Applying Animation

Take animation and apply it to your characters.

Overview

We've made strides to implement an animation transfer system and in its current form we feel that it can automate transfers from many types of animation to various sizes of characters. This does not replace accurate animation and rigging and animating of bones, it does offer a system where a simplistic transfer of animation can happen and deliver results for a muscle simulation. This is a work in progress since we will value your feedback on this system.

Node Structure

This part of the toolset is designed to fit into Houdini's existing workflow with KineFX. It enables users to take multiple characters and multiple animations, transfer the animation to each character with it prepared for simulation and save out files for each character and animation variation.

TOPs and Local Variables

In the Character tab and Animation tab we have index parameters. These enable you to choose your current character or animation to view through the toolset. The default value is however a local variable, @char_index and @anim_index respectively. These default values are used with TOPs and could be deleted if you want to control these values.
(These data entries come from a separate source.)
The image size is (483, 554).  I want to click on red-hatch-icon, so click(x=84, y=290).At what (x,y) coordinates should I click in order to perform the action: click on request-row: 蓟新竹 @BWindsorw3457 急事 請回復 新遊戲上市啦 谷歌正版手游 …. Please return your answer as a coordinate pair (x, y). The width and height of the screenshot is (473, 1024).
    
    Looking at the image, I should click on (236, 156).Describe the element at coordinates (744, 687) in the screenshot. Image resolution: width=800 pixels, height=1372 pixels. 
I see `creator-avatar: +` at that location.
Timeline, Preroll and Your Animation Clip

Procedural Anatomy doesn’t expect a certain range but it is setup to use frames as the default way to count for simulations. The alternative, time ($T) should be acceptable but is untested at the moment. In the future we would like to support both but frames will stay Procedural Anatomy’s preferred count format for the foreseeable future.

T-Pose / Rest Frames

These frames fall ahead of the start of your animation and define when the character will be at a rest state or t-pose state depending on the animation.

For muscle simulation you always need to start from the rest state and for animation matching, this is also known as Preroll. You can use as many or as few frames as you want, 30 frames at 24fps solves quickly to the first animation frame. The reason we blend so much is to allow the muscles to loosen and then flex into position before the first few frames of animation.
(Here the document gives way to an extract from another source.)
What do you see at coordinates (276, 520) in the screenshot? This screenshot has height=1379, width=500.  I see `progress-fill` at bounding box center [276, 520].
Typically we start our animations re-mapped to the starting frame to frame 1001. This is because we can then step backwards 30 frames (to frame 971 as our T-Pose/Rest frame) and not have negative numbers as if we started at frame 1 (to frame -29). This is important because our system is not designed to support negative frame numbers.

Example:

  • T-Pose Frame - 0971

  • Animation Start Frame - 1001

  • Animation End Frame - 1390 (or whatever the duration of your file is)
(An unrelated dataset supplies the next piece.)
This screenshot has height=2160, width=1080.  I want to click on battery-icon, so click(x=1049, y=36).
Frame Ranges and Number Padding

We recommend using frame numbers with at least 4 digit number padding. This means your animation should either have leading zeros or start after frame 1000.

How T-Pose And Rest Pose Work

T-Pose and Rest Pose are used at the same time but work in two different ways. T-Pose is used in animation and motion capture files as a rest position or for retargeting animation. Rest pose in procedural Anatomy is the pose from the Anatomy Output. We smoothly interpolate between the T-Pose or Animation Start Frame and the same for Rest Pose and Animation Start Frame.